Thursday, May 25, 2006
Catatan lima poeloeh sembilan
Kamis, 25 Mei 2006.
Semalam aku merasa geli sendiri. Tertawa, memaki diri. Terlintas ide untuk melakukan modifikasi penelitian yang sementara ku lakukan-bahkan hari ini adalah hari terakhir aku sampling untuk eksperimen kedua ku-. Idenya muncul begitu saja tanpa memperhatikan bahwa sudah sekian lama aku harus bangun subuh, bawa mobil selama 2 jam, menyebrang lautan, sesampainya kuambil boat kecil dan ke laut lagi, dikuliti matahari, sementara tanganku selalu menyisakan rasa gatal yang menyakitkan akibat ”shit of the sea” si bulu ayam laut, dan pulang bawa mobil lagi, melintasi kelam malam dan membunuh sekian juta serangga yang terperangkap di kaca mobil. Dia (si ide) tak mau mengerti betapa capeknya mataku membaca jurnal baik dalam bentuk kopian maupun dari layar laptopku. Dia tak mau peduli kalau rangkaian huruf dan kata di layar komputer dan kertas kopian selalu membayangiku saat ku pejamkan mata bahkan saat ku beranjak tidur. Namun, semua itu tak ada artinya bahkan berbalik menjadi ”eureka” bila dia datang duluan. Celakanya, dia datang pas di ujung kerjaku.

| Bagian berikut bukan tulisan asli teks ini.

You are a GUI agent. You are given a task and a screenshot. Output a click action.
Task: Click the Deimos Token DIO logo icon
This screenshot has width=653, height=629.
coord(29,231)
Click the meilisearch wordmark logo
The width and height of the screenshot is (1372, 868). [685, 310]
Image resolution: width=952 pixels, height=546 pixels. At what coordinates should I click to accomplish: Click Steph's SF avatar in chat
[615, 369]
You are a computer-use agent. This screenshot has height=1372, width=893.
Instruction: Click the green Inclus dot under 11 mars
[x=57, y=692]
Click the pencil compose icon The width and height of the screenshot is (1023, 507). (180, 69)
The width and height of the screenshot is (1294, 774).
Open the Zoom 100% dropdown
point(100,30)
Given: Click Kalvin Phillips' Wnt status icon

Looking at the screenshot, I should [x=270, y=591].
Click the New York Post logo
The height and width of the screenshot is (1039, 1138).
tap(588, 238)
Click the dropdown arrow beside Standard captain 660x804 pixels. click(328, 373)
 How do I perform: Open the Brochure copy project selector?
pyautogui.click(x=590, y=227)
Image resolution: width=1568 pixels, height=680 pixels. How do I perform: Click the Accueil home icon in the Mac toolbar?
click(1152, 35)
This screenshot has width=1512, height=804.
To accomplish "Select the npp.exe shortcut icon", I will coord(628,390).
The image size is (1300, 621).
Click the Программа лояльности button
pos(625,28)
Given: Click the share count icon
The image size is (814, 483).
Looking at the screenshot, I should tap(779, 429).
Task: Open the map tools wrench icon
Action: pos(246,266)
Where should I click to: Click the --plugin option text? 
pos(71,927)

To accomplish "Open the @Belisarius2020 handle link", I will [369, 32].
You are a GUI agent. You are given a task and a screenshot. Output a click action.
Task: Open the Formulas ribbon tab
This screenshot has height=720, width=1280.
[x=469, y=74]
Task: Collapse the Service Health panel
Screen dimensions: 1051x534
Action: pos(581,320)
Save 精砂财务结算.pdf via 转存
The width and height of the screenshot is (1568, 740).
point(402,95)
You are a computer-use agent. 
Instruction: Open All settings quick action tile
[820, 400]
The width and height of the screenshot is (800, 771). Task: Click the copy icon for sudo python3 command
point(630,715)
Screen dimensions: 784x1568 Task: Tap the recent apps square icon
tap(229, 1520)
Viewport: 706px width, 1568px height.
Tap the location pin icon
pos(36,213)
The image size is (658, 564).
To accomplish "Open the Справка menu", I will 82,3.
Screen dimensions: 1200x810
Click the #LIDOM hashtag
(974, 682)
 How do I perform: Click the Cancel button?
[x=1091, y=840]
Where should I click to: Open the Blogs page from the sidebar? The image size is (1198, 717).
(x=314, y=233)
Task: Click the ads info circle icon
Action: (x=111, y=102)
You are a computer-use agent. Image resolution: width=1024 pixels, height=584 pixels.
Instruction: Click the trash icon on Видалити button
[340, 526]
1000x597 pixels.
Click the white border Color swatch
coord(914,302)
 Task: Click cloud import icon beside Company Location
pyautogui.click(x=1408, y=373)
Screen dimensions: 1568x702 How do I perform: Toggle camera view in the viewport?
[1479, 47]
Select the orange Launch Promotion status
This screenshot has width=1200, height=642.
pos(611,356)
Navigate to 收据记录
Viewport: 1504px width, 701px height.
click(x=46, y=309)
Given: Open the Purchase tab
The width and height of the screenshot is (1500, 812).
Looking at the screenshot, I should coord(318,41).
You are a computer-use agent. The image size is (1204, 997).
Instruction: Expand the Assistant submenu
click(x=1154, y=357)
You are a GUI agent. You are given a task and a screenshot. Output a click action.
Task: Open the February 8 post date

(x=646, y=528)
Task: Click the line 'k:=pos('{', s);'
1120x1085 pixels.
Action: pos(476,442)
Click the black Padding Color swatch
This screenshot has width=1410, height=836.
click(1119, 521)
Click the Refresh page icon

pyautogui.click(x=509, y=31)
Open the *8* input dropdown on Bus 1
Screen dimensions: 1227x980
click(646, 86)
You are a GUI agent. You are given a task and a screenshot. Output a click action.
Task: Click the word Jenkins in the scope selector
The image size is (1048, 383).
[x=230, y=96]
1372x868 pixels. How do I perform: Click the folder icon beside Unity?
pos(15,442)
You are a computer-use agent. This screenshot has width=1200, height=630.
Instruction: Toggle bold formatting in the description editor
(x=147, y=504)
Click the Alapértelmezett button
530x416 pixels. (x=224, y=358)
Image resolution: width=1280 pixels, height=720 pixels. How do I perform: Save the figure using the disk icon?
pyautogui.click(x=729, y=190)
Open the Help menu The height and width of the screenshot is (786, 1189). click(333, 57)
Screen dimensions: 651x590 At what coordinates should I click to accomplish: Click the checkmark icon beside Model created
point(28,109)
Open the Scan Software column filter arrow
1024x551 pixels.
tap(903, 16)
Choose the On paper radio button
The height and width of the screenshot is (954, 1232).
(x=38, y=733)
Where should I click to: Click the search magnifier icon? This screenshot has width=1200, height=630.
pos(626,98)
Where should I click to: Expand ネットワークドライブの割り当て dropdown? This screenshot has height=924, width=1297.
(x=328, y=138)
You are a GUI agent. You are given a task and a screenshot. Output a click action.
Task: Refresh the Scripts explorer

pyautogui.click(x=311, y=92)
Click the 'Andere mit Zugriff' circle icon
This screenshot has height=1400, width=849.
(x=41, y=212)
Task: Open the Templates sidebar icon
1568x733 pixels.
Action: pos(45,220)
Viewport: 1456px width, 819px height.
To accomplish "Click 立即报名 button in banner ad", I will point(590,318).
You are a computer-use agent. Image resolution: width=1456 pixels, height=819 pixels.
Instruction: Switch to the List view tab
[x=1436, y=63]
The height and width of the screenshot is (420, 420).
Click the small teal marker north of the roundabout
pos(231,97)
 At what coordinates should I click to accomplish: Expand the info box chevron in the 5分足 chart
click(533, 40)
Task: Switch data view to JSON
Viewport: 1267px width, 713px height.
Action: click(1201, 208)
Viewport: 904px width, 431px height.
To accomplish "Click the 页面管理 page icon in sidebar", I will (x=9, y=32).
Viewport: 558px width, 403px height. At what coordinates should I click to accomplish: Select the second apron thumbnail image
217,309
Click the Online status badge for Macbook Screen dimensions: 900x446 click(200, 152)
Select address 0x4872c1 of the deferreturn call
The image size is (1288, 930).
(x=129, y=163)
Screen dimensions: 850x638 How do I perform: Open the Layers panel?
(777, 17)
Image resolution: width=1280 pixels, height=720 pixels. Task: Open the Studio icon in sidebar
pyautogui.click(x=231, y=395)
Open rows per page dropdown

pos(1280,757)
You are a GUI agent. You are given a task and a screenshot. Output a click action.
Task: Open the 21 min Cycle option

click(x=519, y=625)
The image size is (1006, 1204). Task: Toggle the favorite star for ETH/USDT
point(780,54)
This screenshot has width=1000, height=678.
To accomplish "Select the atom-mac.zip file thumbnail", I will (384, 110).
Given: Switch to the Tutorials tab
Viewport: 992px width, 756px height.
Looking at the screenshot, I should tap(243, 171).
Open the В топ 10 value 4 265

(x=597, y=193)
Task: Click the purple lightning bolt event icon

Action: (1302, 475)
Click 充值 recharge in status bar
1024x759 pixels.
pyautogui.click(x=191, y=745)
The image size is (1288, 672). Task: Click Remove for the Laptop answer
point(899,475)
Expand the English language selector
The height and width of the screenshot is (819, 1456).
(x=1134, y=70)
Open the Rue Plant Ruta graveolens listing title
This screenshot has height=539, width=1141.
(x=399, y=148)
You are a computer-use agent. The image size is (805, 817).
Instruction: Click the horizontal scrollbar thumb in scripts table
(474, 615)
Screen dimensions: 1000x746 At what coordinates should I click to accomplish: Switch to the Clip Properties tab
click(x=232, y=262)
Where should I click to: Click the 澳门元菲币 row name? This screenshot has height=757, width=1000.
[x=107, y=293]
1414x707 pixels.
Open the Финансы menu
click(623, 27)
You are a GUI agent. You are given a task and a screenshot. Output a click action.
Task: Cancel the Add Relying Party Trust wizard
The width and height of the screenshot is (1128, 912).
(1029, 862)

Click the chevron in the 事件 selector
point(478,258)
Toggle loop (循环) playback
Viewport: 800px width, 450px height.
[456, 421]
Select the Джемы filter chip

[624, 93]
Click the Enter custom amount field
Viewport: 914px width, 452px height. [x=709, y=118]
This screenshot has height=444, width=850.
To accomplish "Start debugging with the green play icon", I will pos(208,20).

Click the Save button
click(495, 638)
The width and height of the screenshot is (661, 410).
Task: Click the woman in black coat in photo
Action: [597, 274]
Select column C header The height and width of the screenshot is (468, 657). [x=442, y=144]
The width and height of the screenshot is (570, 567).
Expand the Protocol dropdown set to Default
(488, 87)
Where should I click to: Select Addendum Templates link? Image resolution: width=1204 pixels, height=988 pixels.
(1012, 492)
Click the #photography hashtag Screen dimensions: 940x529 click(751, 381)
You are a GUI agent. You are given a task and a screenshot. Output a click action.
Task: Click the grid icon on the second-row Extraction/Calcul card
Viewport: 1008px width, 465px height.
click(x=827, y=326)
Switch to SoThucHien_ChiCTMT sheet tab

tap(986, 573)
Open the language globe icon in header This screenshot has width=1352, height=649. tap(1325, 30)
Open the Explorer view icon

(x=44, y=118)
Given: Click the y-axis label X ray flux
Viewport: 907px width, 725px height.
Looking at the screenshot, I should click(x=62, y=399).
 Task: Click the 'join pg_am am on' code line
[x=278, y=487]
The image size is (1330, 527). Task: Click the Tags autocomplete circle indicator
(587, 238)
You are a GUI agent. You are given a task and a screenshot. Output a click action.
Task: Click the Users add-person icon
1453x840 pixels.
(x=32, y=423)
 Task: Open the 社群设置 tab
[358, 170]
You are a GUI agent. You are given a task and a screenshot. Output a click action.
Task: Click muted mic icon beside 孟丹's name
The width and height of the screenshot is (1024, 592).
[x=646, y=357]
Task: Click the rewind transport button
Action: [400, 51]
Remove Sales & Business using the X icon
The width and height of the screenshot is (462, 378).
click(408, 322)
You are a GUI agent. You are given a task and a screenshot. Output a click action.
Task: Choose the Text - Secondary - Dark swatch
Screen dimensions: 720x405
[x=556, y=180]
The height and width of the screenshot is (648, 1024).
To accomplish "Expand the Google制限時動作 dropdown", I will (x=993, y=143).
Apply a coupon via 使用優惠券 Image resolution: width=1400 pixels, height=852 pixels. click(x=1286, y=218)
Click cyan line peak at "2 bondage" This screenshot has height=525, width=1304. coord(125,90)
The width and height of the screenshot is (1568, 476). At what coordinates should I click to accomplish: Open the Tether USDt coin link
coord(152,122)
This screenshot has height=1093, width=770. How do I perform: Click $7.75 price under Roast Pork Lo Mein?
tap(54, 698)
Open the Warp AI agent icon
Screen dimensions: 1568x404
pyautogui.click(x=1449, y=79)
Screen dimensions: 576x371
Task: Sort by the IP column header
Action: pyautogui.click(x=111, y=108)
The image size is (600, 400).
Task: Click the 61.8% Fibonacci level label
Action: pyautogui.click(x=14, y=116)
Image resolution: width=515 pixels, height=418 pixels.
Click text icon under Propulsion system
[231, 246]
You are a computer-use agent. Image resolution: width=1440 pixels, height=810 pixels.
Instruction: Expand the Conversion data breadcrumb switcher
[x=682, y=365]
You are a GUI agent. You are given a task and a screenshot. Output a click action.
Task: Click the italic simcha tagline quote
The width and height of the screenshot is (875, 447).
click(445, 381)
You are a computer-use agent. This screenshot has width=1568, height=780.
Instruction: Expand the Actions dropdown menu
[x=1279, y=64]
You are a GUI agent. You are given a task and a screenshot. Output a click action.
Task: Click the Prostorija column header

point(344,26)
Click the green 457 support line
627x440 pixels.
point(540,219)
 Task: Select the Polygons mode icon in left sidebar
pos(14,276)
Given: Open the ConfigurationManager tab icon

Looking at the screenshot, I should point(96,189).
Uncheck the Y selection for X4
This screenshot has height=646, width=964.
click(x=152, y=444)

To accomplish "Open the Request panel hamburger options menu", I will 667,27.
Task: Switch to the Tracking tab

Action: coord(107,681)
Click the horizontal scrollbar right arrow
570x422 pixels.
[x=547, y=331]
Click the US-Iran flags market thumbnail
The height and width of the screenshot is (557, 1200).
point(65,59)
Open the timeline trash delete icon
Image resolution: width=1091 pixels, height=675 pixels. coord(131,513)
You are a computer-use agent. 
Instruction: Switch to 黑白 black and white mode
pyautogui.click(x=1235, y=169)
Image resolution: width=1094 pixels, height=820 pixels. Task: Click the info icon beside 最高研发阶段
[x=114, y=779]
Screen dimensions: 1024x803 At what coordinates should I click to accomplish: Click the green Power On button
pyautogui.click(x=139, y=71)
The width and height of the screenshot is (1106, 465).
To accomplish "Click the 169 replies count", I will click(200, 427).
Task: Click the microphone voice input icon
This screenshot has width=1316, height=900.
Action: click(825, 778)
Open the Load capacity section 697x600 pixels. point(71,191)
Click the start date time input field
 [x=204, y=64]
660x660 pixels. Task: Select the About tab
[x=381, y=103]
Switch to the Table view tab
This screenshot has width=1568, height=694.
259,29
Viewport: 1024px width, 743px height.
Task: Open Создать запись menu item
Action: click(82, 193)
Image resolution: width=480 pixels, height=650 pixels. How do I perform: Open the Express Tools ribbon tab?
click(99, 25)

Pagi ini, dengan berat langkah ku datang lagi di pulau, sambil mencoba menyisipkan ide yang ku dapat semalam pada langkah-kerjaku mendatang dengan data yang tersedia. Tapi sulit, kecuali bila aku harus mengulangi eksperimenku. Puas sudah ku maki diriku semalam, aku tak mau memakinya lagi. Ku biarkan diriku mendapatkan iramanya. Irama hari ini, walaupun sama dengan hari-hari lalu namun pesonanya lain.
Tuesday, May 16, 2006
Catatan lima poeloeh delapan
Senin, 15 Mei 2006.
Rossiter Park
Kalau ku bilang, “tak ada yang spesial dari Park ini”, aku naïf! Walau park di Townsville kelihatanya sama namun kesan setiap park pasti berbeda. Di park inilah tempatku melakukan jalan pagi dan jalan sore di awal kedatanganku di Townsville. Jalannya mengitari sepanjang bantaran sungai Ross River. Dia berbeda dengan Soroptimist Park, park lainnya yang sering kukunjungi dulu, yang disisi sebelahnya adalah laut. Kelebihan dari Rossiter Park adalah, kesunyiannya terasa. Tak ada gemuruh ombak, yang ada hanya cicitan burung, percikan lembut air dan semilir angin yang mengebas dedaunan pohon. Menikmati pemandangan sepasang sejoli yang bercinta diam. Hanya mimik wajah yang sering berubah. Berbeda dengan beberapa pasang burung yang berkejaran di air. Mereka tak diam, bersorak dalam cipratan air, walau juga tanpa kwek-kwek. Dan di kejauhan, dua nenek lagi bercengkerama sambil menunggangi leher patung kura-kura, maklum di sungai ini banyak ditemukan kura-kura. Kepala mereka terlihat bagaikan kepala ular keluar dari permukaan air. Sementara di sebuah dermaga kecil seorang ibu dan anaknya asyik memberi makan burung dan bebek. Wow.. betapa mengesankan.